Some statistics of the AD patient dataset. (a) A histogram of the numbers of patients with two, three and more assessments. (b) A histogram of intervisit times in the patient sample.

Figure 2.

A histogram of transition times for the AD patients. For each transition class i → j, the times elapsed between the two visits for patients first diagnosed with FAST stage i and subsequently with FAST stage j are shown. Each histogram includes (i) only first and last assessments (white) and (ii) all assessments (black).

Figure 3.

Illustration using genetic algorithms to classify six patients (numbers 1–6) into rapid (R) or slow (S) progressors. The initial number of partitions (organisms), N_I, is set to be a large number (in this case, the four partitions shown in boxes a, b, c, d). The fitness, f, for each partition is then computed. The fitness computation in our algorithm is described in the text and is derived from the FAST staging data of the patients. In the example in this figure, we used arbitrary fitness values for illustration purposes. The partitions with the highest fitness are more likely to be selected as the parents who will mate (second row of figure).
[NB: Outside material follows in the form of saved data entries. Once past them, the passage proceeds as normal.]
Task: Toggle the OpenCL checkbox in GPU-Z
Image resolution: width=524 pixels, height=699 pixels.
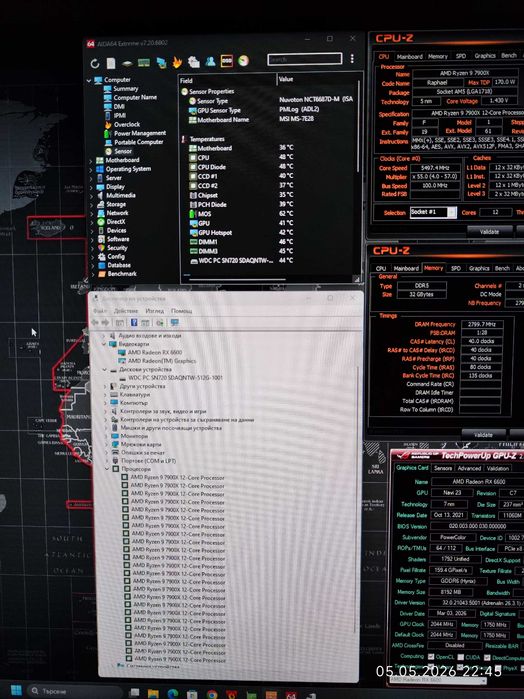Action: [x=431, y=657]
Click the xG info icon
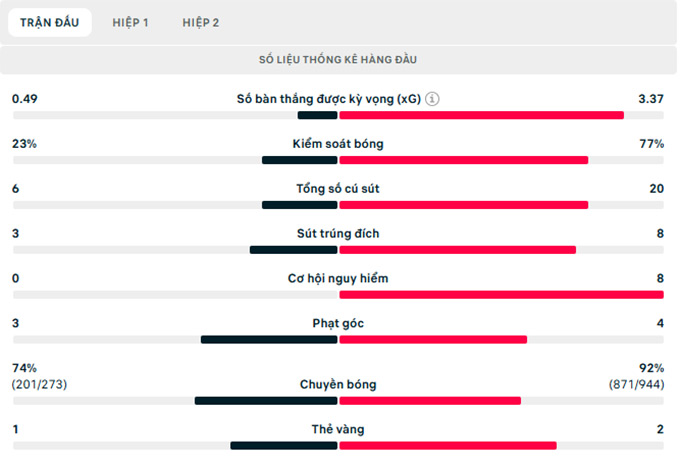 (432, 99)

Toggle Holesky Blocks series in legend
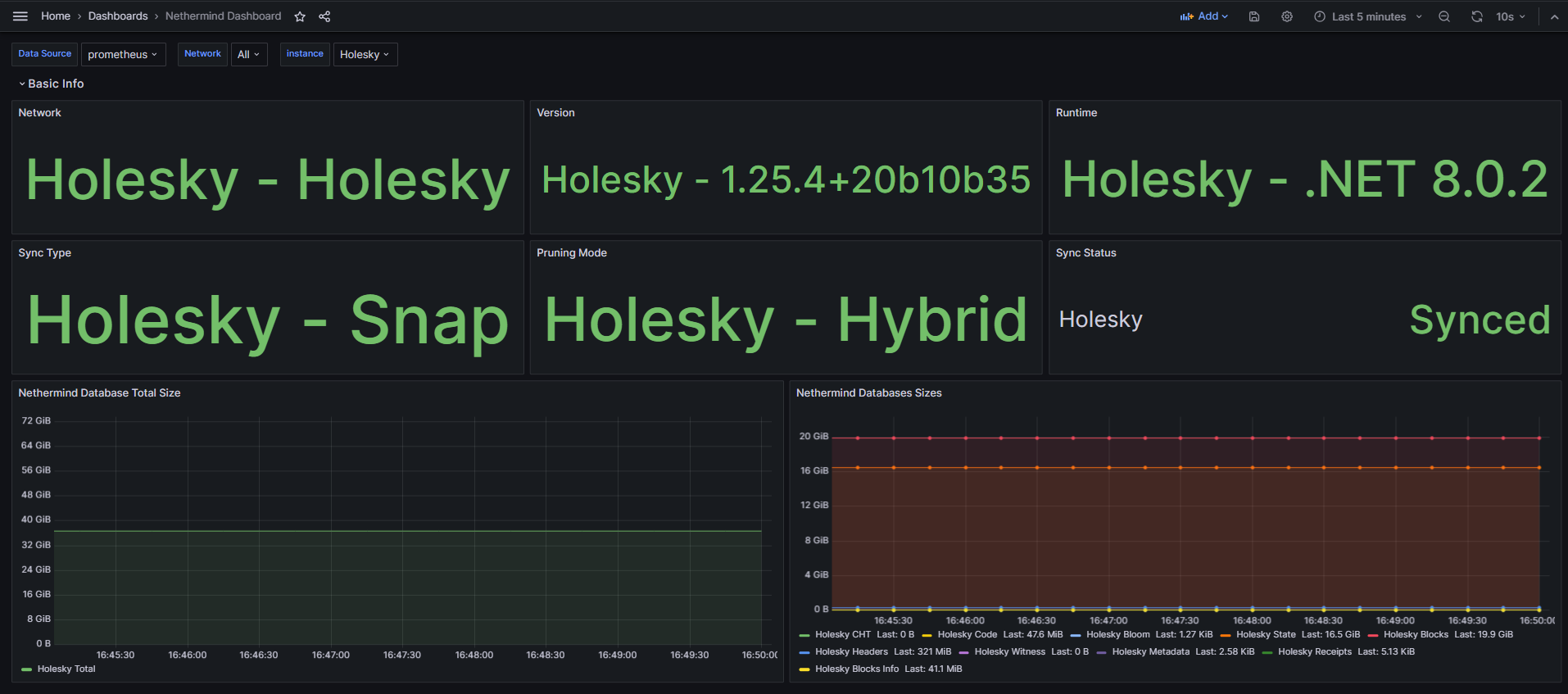coord(1415,634)
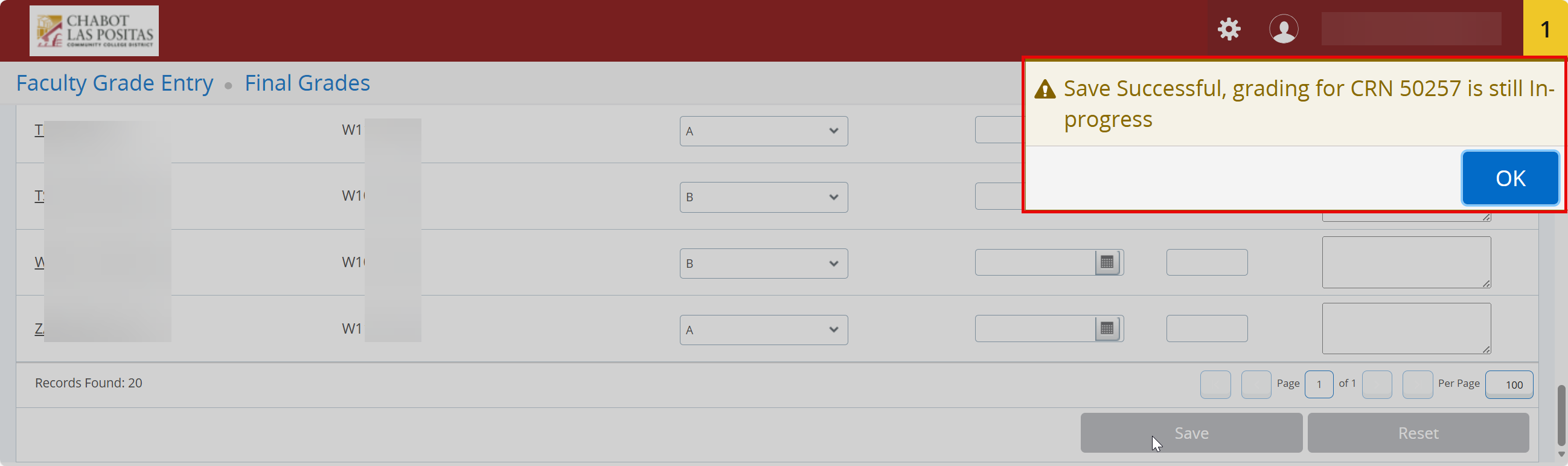Select the Final Grades breadcrumb
The height and width of the screenshot is (466, 1568).
tap(307, 82)
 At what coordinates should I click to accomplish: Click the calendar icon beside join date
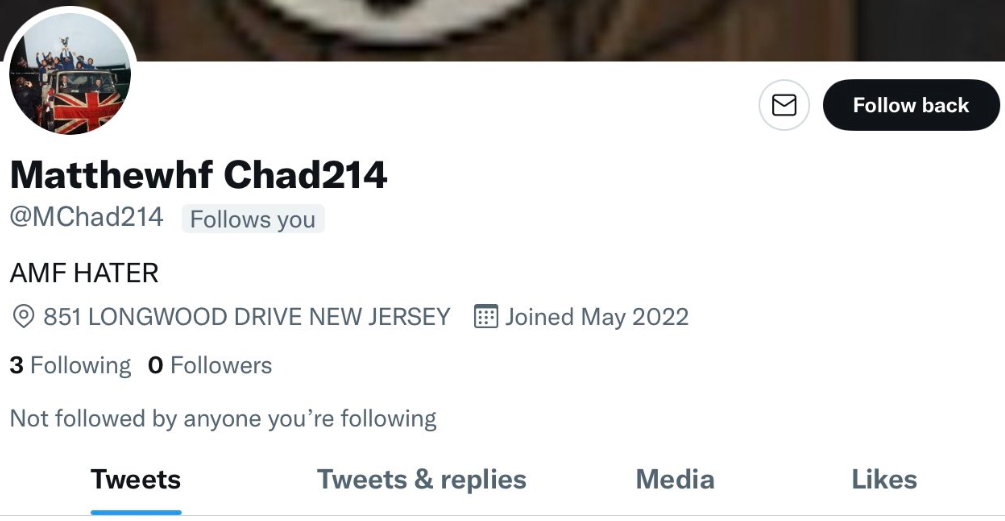[486, 317]
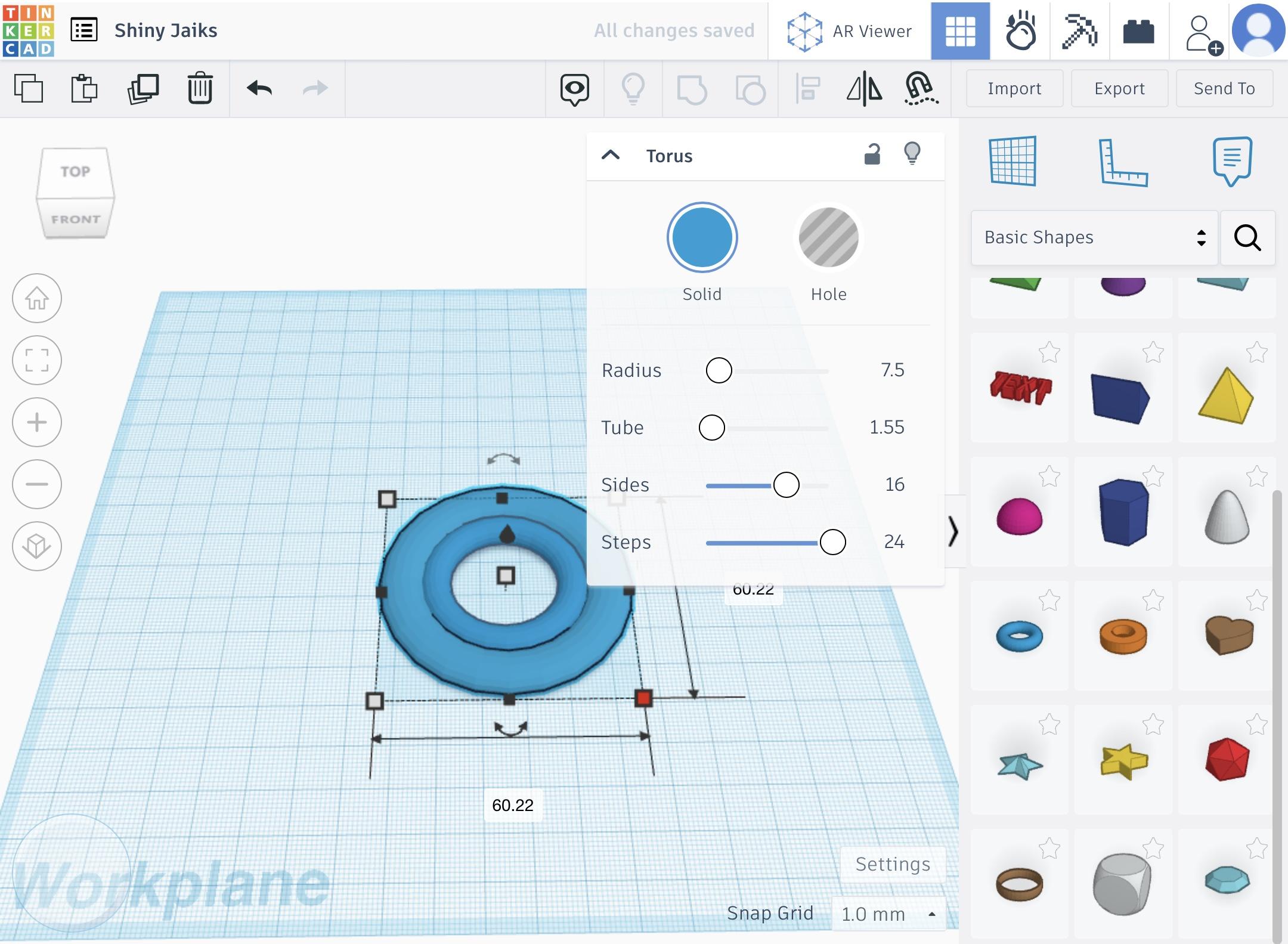Select the Mirror tool icon
Viewport: 1288px width, 944px height.
(863, 88)
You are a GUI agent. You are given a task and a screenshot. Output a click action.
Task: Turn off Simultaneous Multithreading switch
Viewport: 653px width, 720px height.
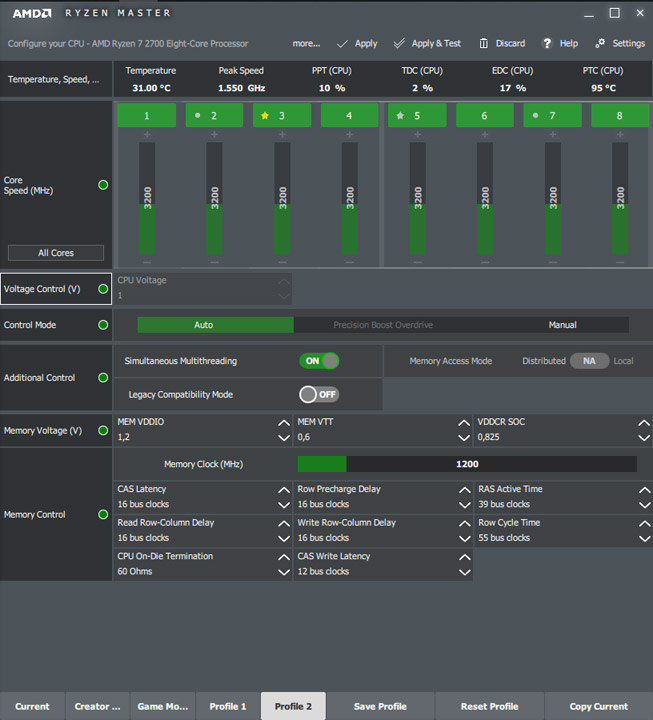point(319,361)
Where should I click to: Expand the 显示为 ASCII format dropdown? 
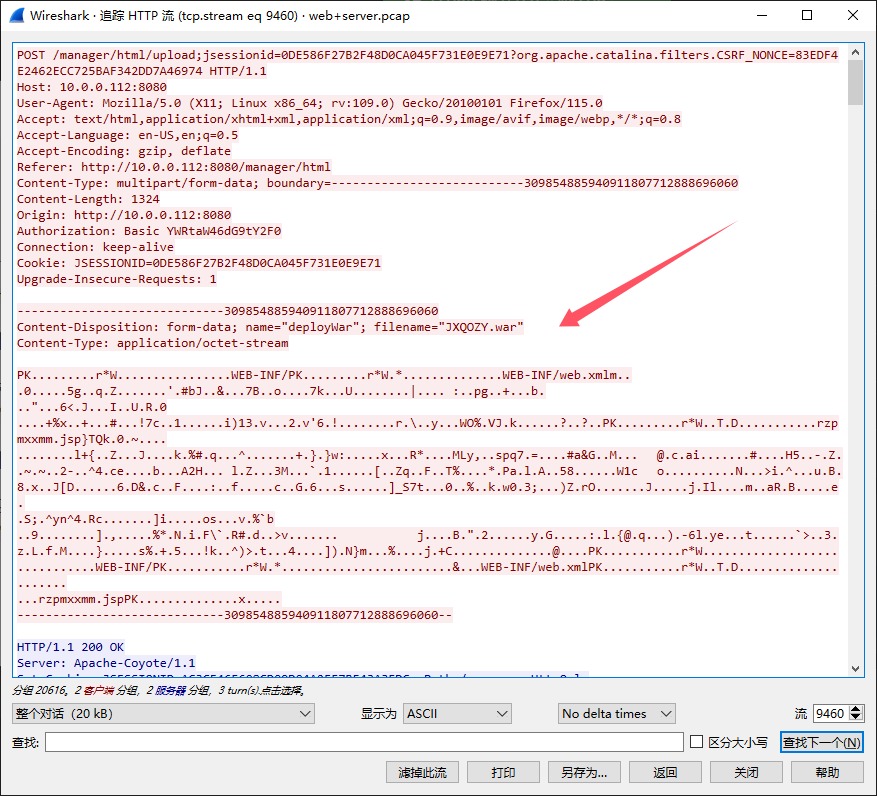458,713

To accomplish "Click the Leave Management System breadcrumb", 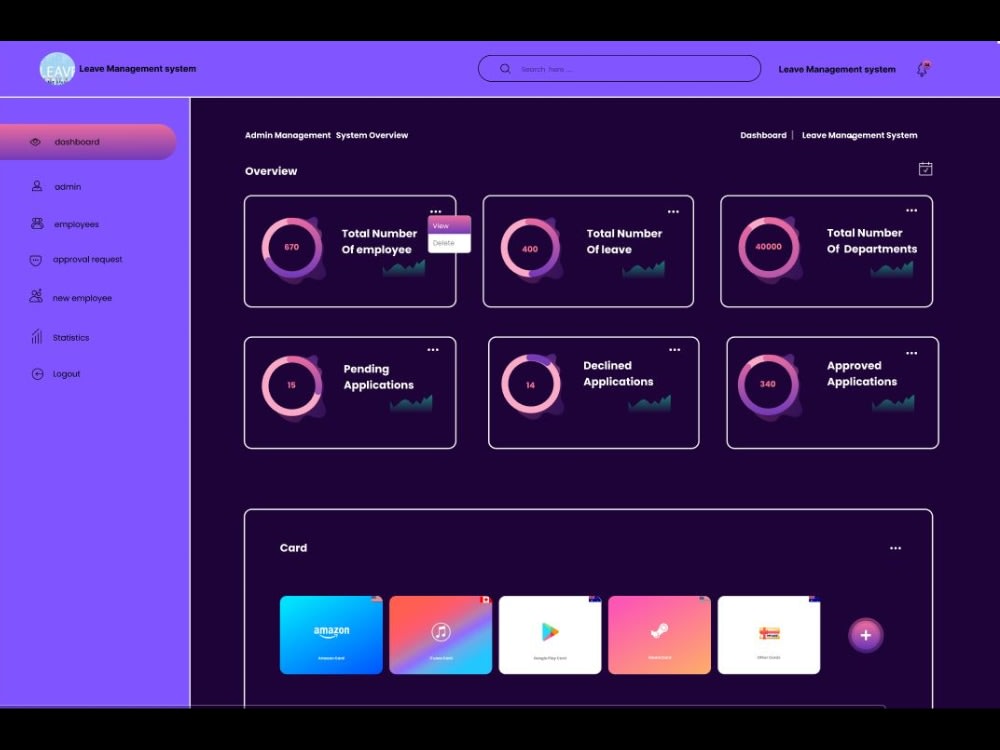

In this example, the parents who will mate are partitions (a and b) and (a and c). If both parents have classified a given patient into the same progression rate group, then that patient's class remains unchanged in the progeny (circled numbers). To finish producing the progeny, the remaining patients for each category, R and S, are chosen randomly from the corresponding categories of the two parents. The progeny created in this way will constitute the next generation. The process ends when all, or nearly all, patients are classified the same by all the organisms. The final set of progeny is those with the highest fitness. For each FAST stage, this results in rapid and slow progressor groups with optimal separation of their durations.

Figure 4.

Modelling rapid and slow progressors based on the simulated underlying probability distribution of FAST stage durations. The separation algorithm was applied to artificial datasets, where it was a priori assumed that each patient was either a rapid or a slow progressor, and for both types the lengths of the four stages of the ‘disease’ were drawn from the corresponding distributions. The separation algorithm was run 200 times. For each run, each patient was classified as a ‘rapid’ or a ‘slow’ progressor. From these runs, the probability of each patient being a rapid progressor, p(rapid), was computed. The results are presented as histograms that show the probability of being a rapid progressor on the x-axis (each bar has a probability range of 0.04), and the number of such cases on the y-axis. The black and grey horizontal bars at the top of each panel represent the simulated overlap of the probability distributions of FAST stage durations between rapid and slow progressors.

Figure 5.

Result of sorting the FAST staging dataset using our separation algorithm. The same algorithm as in figure 4 was applied to a longitudinal dataset of 648 AD patients. The diagram shows that most of the patients are classified with certainty as rapid or slow progressors (only the data for transition classes 4 → 6, 4 → 7 and 5 → 7 were included in the histogram; other transitions will also be classified as rapid or slow with certainty). Inset: Using the empirical probabilities p(rapid) obtained by the separation algorithm, we computed the spread of the mean stage durations for FAST stages 4–7; this result demonstrates the statistical significance of the separation result.